WHAT THE TASK ASKS → Write the records out once more. Leave each line exactly as given.

Stored items →

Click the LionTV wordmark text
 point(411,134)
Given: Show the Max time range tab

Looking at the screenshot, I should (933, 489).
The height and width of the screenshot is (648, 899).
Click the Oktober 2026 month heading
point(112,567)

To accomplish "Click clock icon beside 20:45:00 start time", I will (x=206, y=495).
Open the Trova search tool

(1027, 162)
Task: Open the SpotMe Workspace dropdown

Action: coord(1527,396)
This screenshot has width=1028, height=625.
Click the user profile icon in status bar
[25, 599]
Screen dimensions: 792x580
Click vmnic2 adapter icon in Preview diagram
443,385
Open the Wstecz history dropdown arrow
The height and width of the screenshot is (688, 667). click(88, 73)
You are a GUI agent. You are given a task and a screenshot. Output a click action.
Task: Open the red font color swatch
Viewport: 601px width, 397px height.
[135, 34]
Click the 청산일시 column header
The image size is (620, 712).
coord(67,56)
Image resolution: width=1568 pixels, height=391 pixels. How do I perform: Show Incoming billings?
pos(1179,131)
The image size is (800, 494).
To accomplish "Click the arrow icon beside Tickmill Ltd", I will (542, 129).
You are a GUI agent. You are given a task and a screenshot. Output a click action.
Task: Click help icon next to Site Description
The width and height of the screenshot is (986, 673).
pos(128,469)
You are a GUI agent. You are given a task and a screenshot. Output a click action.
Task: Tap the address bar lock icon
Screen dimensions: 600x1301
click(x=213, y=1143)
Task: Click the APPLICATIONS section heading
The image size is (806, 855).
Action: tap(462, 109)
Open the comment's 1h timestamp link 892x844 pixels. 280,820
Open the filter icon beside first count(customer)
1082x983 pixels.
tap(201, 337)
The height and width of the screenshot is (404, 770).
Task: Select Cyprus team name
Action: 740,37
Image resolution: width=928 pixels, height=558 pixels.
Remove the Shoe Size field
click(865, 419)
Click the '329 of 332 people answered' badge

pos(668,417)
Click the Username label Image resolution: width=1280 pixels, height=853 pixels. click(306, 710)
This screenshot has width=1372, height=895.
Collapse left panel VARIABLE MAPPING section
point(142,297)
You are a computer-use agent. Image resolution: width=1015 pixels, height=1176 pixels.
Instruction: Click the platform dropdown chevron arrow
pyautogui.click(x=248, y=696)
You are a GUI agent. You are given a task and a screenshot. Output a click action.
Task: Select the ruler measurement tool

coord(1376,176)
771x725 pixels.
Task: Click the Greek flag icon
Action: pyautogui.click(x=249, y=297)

RESPONSE BELOW →
Click the LionTV wordmark text
 point(411,134)
Given: Show the Max time range tab

Looking at the screenshot, I should (933, 489).
The height and width of the screenshot is (648, 899).
Click the Oktober 2026 month heading
point(112,567)

To accomplish "Click clock icon beside 20:45:00 start time", I will (x=206, y=495).
Open the Trova search tool

(1027, 162)
Task: Open the SpotMe Workspace dropdown

Action: coord(1527,396)
This screenshot has width=1028, height=625.
Click the user profile icon in status bar
[25, 599]
Screen dimensions: 792x580
Click vmnic2 adapter icon in Preview diagram
443,385
Open the Wstecz history dropdown arrow
The height and width of the screenshot is (688, 667). click(88, 73)
You are a GUI agent. You are given a task and a screenshot. Output a click action.
Task: Open the red font color swatch
Viewport: 601px width, 397px height.
[135, 34]
Click the 청산일시 column header
The image size is (620, 712).
coord(67,56)
Image resolution: width=1568 pixels, height=391 pixels. How do I perform: Show Incoming billings?
pos(1179,131)
The image size is (800, 494).
To accomplish "Click the arrow icon beside Tickmill Ltd", I will (542, 129).
You are a GUI agent. You are given a task and a screenshot. Output a click action.
Task: Click help icon next to Site Description
The width and height of the screenshot is (986, 673).
pos(128,469)
You are a GUI agent. You are given a task and a screenshot. Output a click action.
Task: Tap the address bar lock icon
Screen dimensions: 600x1301
click(x=213, y=1143)
Task: Click the APPLICATIONS section heading
The image size is (806, 855).
Action: tap(462, 109)
Open the comment's 1h timestamp link 892x844 pixels. 280,820
Open the filter icon beside first count(customer)
1082x983 pixels.
tap(201, 337)
The height and width of the screenshot is (404, 770).
Task: Select Cyprus team name
Action: 740,37
Image resolution: width=928 pixels, height=558 pixels.
Remove the Shoe Size field
click(865, 419)
Click the '329 of 332 people answered' badge

pos(668,417)
Click the Username label Image resolution: width=1280 pixels, height=853 pixels. click(306, 710)
This screenshot has width=1372, height=895.
Collapse left panel VARIABLE MAPPING section
point(142,297)
You are a computer-use agent. Image resolution: width=1015 pixels, height=1176 pixels.
Instruction: Click the platform dropdown chevron arrow
pyautogui.click(x=248, y=696)
You are a GUI agent. You are given a task and a screenshot. Output a click action.
Task: Select the ruler measurement tool

coord(1376,176)
771x725 pixels.
Task: Click the Greek flag icon
Action: pyautogui.click(x=249, y=297)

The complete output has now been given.